Reacting to your wheel nut anti-seize feedback
Feedback from a bona-fide bolt-on genius. I’m humbled. It’s real ‘Mensa’ material, straight from the desk of Dunning and Kruger…
This comment pertains to this report on greasing and tightening wheels studs >>. Which was a bit of worthwhile lockdown driveway therapy.
I’ve since followed through with the ultimate anti-seize guide for wheel nuts and studs >>, including copper, aluminium, nickle and graphite.
Don’t put anti cease on your wheel nuts and studs!! Especially at lower torque. This is potentially deadly advice.
I lost a wheel in Rally of Melbourne and two others came loose because my service crew got sick of wheel nuts being difficult to remove. So they applied anti cease.
Why do you think manufacturers don’t tell you to put anti cease on your wheel nuts!
- Karlis
It really is a shame that the education system leaves so many people behind. I blame the virus. For everything now. It’s amazing to me that people allow themselves to think they’re experts on anti ‘cease’ without even being able to spell it. (It’s generally written on the packet, after all. >>
I recently did a report about using anti-cease on wheel studs and how it is perfectly safe to do this, and even advisable, as driveway therapy, on lockdown, provided you do what bolt manufacturers recommend - which would be to compensate for the additional lubrication by reducing the assembly torque by 30 per cent.

[Source data]

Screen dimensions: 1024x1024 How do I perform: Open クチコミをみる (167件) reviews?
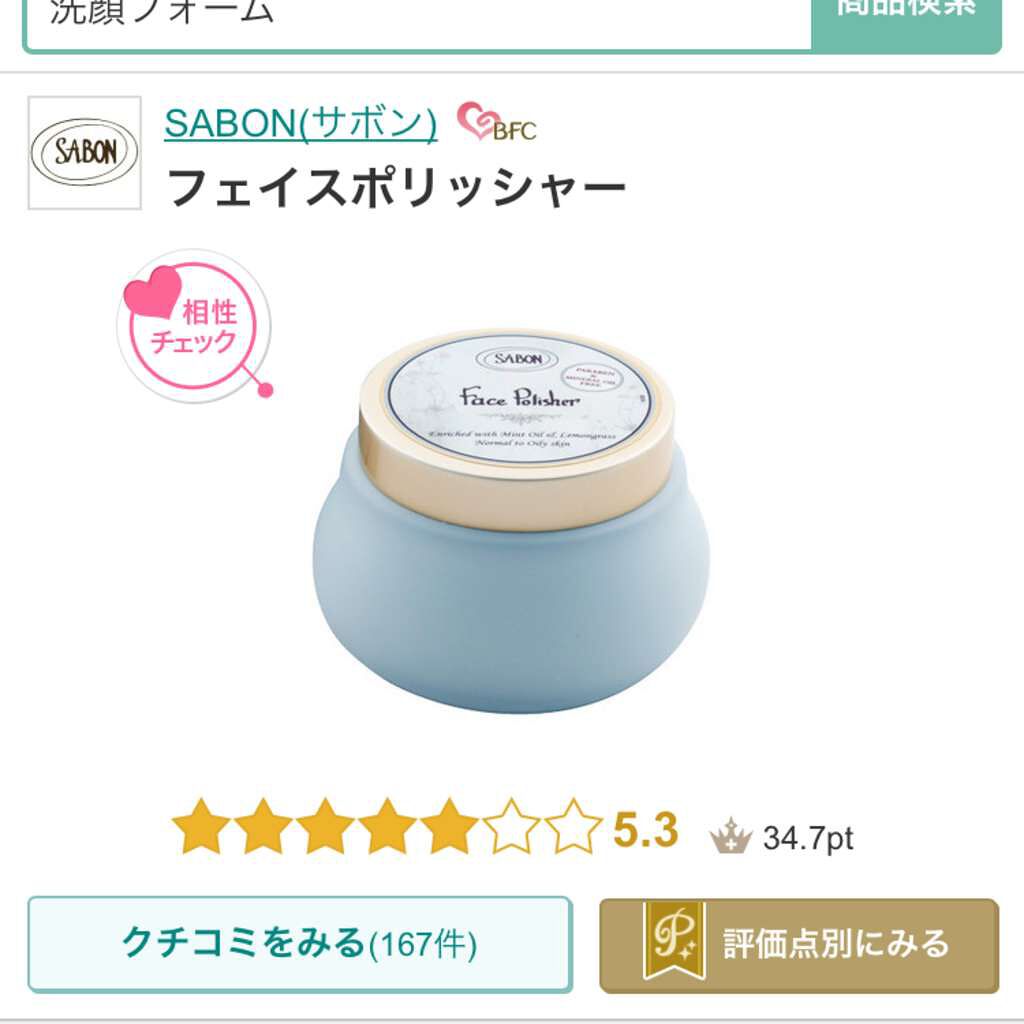(x=300, y=944)
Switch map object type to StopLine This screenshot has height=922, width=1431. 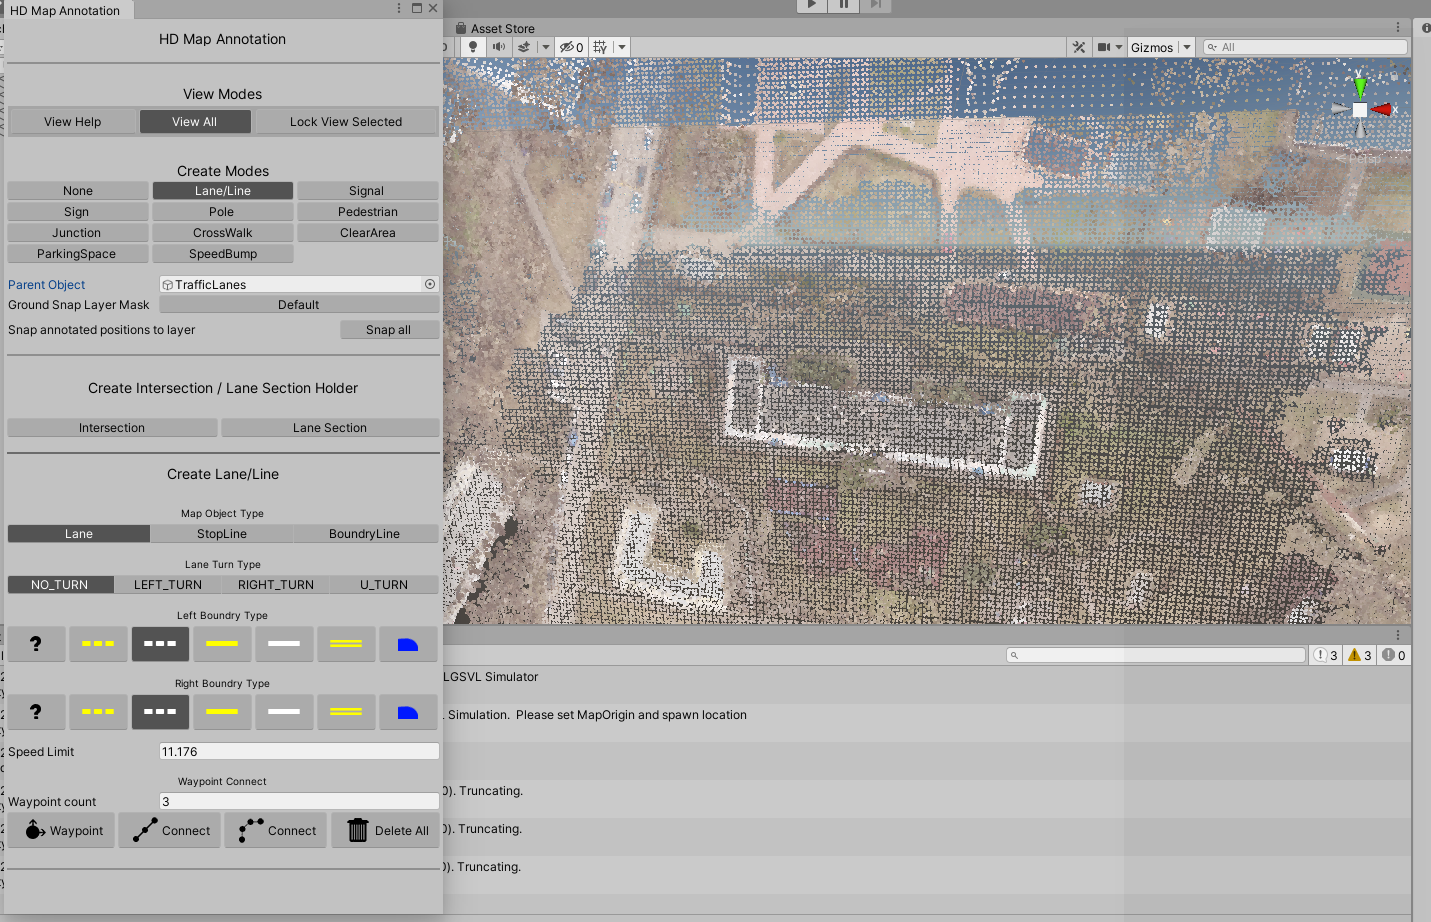[x=221, y=533]
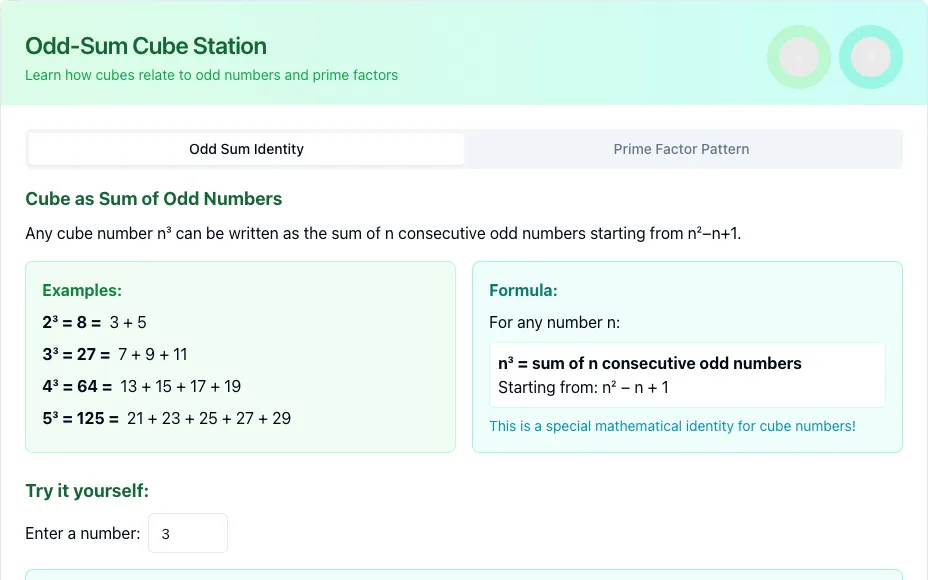Click the 5³ = 125 example line

tap(166, 418)
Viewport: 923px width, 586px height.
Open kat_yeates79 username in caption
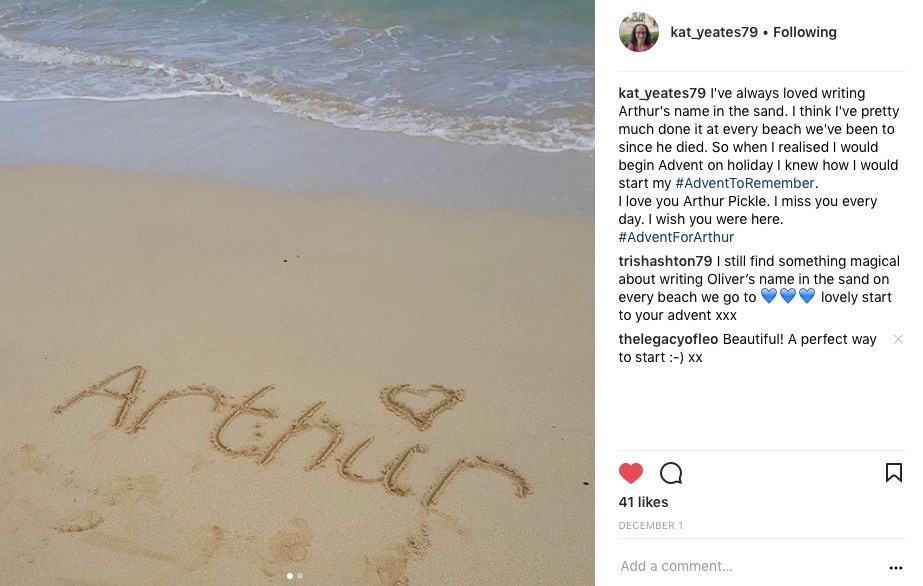click(x=662, y=94)
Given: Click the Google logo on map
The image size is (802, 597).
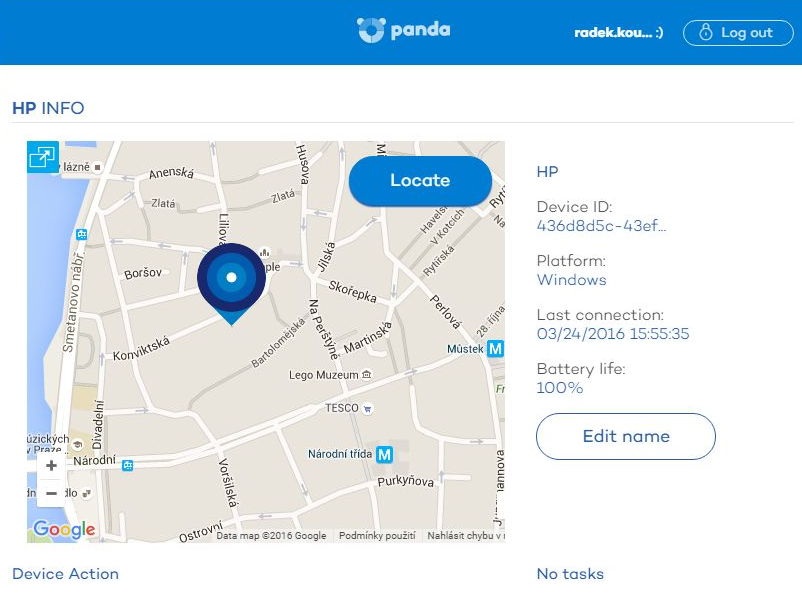Looking at the screenshot, I should [64, 530].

WHAT TO WORK ON:
A - According to the post about anti-seize on wheel nuts, by how much should assembly torque be reduced to make up for the added lubrication?
B - Quote the wheel nut anti-seize post, starting with "I lost a wheel" and going on through "your wheel nuts!".

ANSWERS PER TASK:
A - By 30 per cent.

B -
I lost a wheel in Rally of Melbourne and two others came loose because my service crew got sick of wheel nuts being difficult to remove. So they applied anti cease.
Why do you think manufacturers don’t tell you to put anti cease on your wheel nuts!